What our predecessors did not do, however, was to distinguish between the types of assistance—between the person who irresponsibly and maliciously encourages a suicidal person, and the loving spouse who fulfils a dying partner’s request for help to die. This is the question we are addressing today: should both actions be treated equally under the law?

The problem was, in part, recognised by the 1961 Act, which gave the DPP discretion, so that even when sufficient evidence existed, prosecution would not automatically occur. That recognises the delicate balance that needs to be struck in respect of motive, compassion, coercion and circumstance.

I congratulate the hon. Gentleman on addressing these issues so clearly and in such a measured way.
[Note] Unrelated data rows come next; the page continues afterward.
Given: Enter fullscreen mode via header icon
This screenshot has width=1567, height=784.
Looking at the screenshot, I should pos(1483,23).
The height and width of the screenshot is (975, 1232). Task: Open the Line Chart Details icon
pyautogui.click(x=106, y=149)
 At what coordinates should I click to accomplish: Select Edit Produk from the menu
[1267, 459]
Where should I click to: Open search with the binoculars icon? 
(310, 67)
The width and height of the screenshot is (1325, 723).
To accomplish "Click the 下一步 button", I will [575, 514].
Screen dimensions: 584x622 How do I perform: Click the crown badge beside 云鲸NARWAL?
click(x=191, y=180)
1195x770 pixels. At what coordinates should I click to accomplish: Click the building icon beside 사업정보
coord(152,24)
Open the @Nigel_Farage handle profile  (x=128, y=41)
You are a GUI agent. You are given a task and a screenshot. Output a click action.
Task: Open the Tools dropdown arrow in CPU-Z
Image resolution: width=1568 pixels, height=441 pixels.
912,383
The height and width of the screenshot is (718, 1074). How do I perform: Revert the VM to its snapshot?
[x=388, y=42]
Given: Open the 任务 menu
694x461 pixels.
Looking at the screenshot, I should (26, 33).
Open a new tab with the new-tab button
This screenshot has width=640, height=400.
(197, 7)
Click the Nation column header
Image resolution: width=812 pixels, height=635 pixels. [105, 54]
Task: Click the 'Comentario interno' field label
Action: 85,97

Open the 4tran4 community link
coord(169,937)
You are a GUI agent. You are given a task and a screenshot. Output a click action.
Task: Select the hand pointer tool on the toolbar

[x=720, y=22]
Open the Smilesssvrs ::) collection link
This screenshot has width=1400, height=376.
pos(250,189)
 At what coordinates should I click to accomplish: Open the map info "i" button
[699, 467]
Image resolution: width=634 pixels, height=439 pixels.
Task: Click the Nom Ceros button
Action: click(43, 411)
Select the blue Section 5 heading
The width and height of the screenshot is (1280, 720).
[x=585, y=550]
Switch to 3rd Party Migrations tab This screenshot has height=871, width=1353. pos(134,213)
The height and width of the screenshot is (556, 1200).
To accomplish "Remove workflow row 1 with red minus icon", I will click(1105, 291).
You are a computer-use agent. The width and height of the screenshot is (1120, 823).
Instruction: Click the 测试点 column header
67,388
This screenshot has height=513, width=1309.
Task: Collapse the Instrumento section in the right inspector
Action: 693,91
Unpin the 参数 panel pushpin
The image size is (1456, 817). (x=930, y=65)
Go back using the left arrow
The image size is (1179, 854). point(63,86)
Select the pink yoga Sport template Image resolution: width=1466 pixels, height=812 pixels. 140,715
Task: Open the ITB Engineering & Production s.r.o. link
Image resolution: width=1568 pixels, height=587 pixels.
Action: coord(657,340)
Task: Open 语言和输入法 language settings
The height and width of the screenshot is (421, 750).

Does he acknowledge that some of us support people in situations like that of Diane Pretty, my former constituent, who died 10 years ago? She went to the highest courts possible—the House of Lords and the European Court of Human Rights—to seek the right to assisted suicide and was refused, but there was massive public support for her at that time. Does the hon. Gentleman agree that that public support should be taken into account in our deliberations?

The hon. Gentleman is absolutely right: there is huge public support, and I shall talk about that shortly.

Turning to the policy itself, records show that more than 180 Britons have travelled to Switzerland to die in the last 10 years. No one has been prosecuted for accompanying them or assisting them with their arrangements, even when there has been sufficient evidence to prosecute. However, before the 2010 policy document, precisely what criteria were used was never published—until Debbie Purdy asked for clarity.

Debbie Purdy has primary progressive multiple sclerosis. In 2009, she took her case to the Judicial Committee of the House of Lords. She wanted to know whether her husband would be prosecuted if he accompanied her to Dignitas in Switzerland. In their judgment, the Law Lords instructed the DPP to make clear the factors he took into account when reaching a decision on whether or not to prosecute. Lord Brown’s judgment made it perfectly clear what was required. He said that we need a custom-built policy,

“designed to distinguish between those situations in which, however tempted to assist, the prospective aider and abettor should refrain from doing so, and those situations in which he or she may fairly hope to be...forgiven, rather than condemned, for giving assistance.”

The DPP did just that, with a clarity and precision that is to be welcomed.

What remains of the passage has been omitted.